Cotton is a master of painting with a knife not a brush; a technique he favours because it allows for a variety of mark-making and celebrates the full sensuality of the paint and its pigment. His thick impasto application of paint means that even reflections on the water’s surface appear as substantial as any object in a scene. Equally, thin traces of paint made with the side of the knife give full definition to pattern and detail.
‘Since the time of the Impressionists, I think it has been recognised that the mark and the quality of the mark is the dynamic of the painting,’ says Cotton. ‘For me the knife allows me to produce so many different marks that I really believe I have a fair bit of control…and the guts of the painting – the whole language of painting – is in the marks. People look at the images and places, but I am as much concerned with the dynamic of the painting – the physical surface, which is very tactile and very sculptural.’
A favourite subject for the artist is the coast at Hartland, the most north westerly point of Devon which is a place that Cotton has returned to again and again to paint the spectacularly folded sequence of shale descending into the sea.
Two beautiful works contrasting the golden light of autumn and the lavender light of winter upon the grassy bluffs are particular highlights of the show.
Others include the snaking sands of the Isle of Skye and the shimmering rock pools of County Kerry that stretch to infinity, the light of the sky creating almost a halo along its edge where it meets the sea.
In addition to his career as an artist, Cotton has been a major force in fostering artistic talent amongst the young. In 2000 he founded the South West Academy for Fine and Applied Art and he was awarded Honorary Doctorates by the Universities of Exeter and Bath for his ‘outstanding contribution to the arts.’
Much of his career has been spent painting abroad – the south of France, Tuscany, Morocco and the Alps – and in 2005 he accompanied HRH Prince Charles, to Sri Lanka, Australia, New Zealand and Fiji as his tour artist.
This show is about his coming home – to places that are familiar but never seen in just one way.
Alan Cotton’s output over more than 30 years has been prodigious.
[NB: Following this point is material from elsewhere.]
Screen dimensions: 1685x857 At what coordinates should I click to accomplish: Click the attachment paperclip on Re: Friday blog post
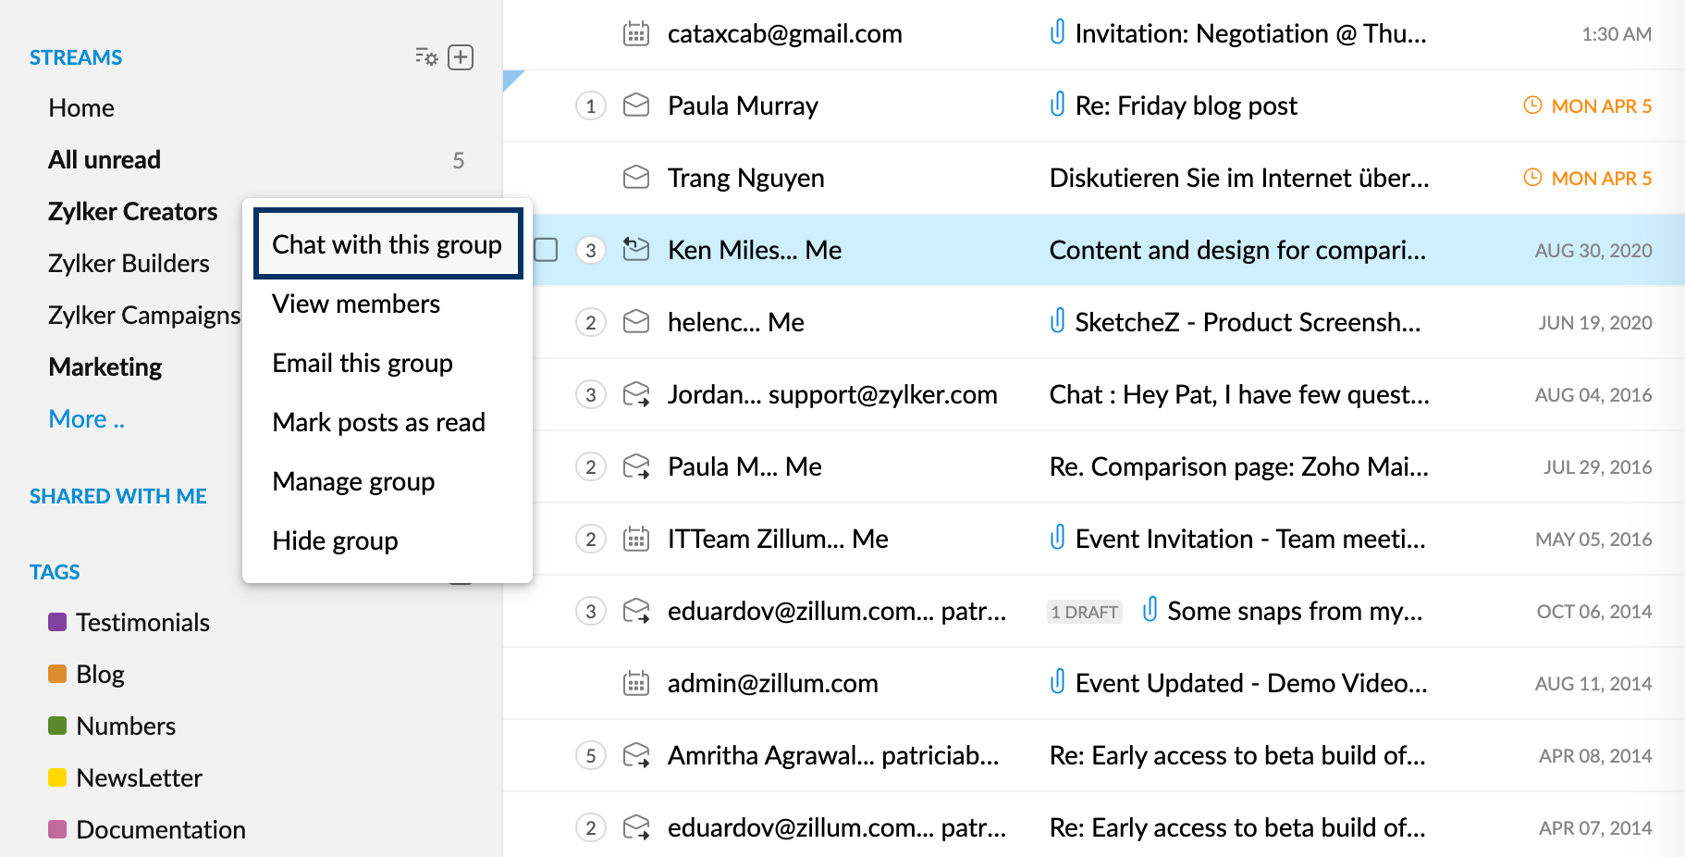click(x=1057, y=106)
He paints about sixty major works every year and the total number of paintings enjoyed by collectors around the world runs into the thousands.
‘Not for years has so much thought been given to Britain’s coast and borders’ said Johnny Messum, founder of Messums Wiltshire. ‘Alan’s paintings capture the essence of our shoreline, its variety and drama as it has become the focus of attention as contortions of rocky terrain.’